[quote]
On 2002-03-13 13:04, brownja wrote:
What i’m looking for are some exersizes to Allow fingers to move more fluidly, quickly, work on breath control when going up/down the scale 1/2/3 notes at a time, octave switches, half holing, etc.
I took one community class (offered by the City of Portland) and the suggestion of the teacher was to learn a tune, and when you find a part of the tune that is difficult, practice that part over and over till you get it right. So, for me I had the worst time going from a B to a high D, so sometimes I just go back and forth between those notes 20 or 30 times. I do scales too, but that transition isn’t in the scale. The other thing she had us doing, which I still haven’t got the hang of, is scales with tips & cuts. I don’t try to augment the tunes I am learning, but I try to do embellished scales. I figure when I know the basic tune, I can add embellishment as I go, and my fingers may actually know what to do by then.

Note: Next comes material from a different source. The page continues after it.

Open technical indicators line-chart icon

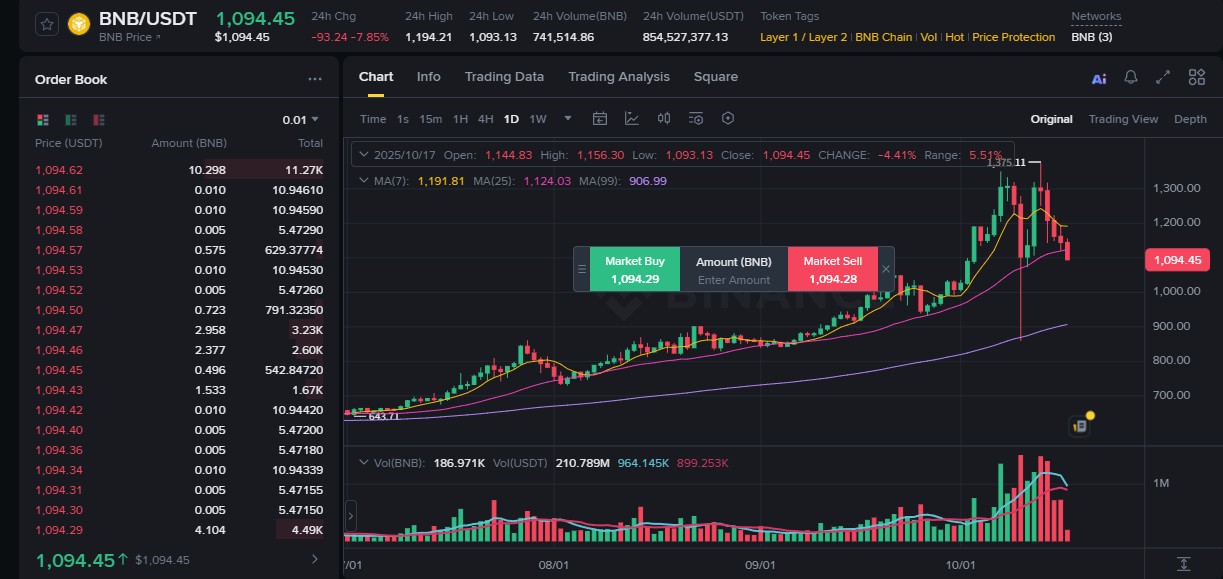coord(632,118)
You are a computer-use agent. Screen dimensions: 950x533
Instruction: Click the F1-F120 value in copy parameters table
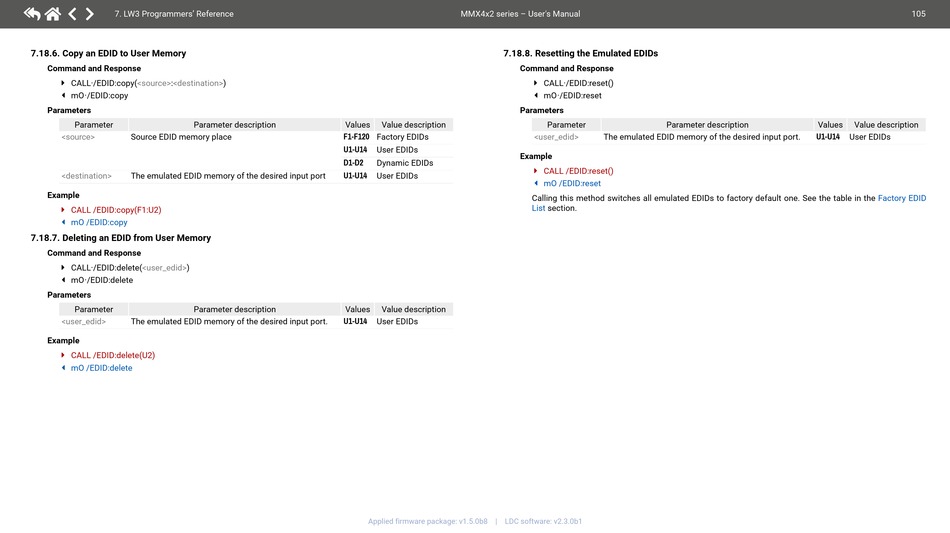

One thing I am learning as I listen to more live music, and less CD music, along with using music software to hear the “basic” tune, is that really good players do different embellishments at different times. Same player, same song; but different instruments at the session, or different players, or different vibe at the pub, leads to totally different embellishments. I think the only way to do that is if you know every embellishment for every note, and how it works with other notes around it, at an almost spinal level. The only way to get there is to do every one of those embellishments thousands of times, which is hard if you also play the other 80% of the tune every time. To me, it is “Wax on, wax off” Come to think of it, it really is like martial arts. You practice drills (this punch 100 times, that block 100 times, this sequence of defense & attack 100 times), you practice forms (like practicing a tune), and you spar (or play in a session), where everything comes together and becomes fluid. By the way, you can’t “practice” sparing, any more than you can “practice” playing in a session. The “practice” prepares you for the sparing mat, or the pub session.
OK, no more waxing philisophical, back to work!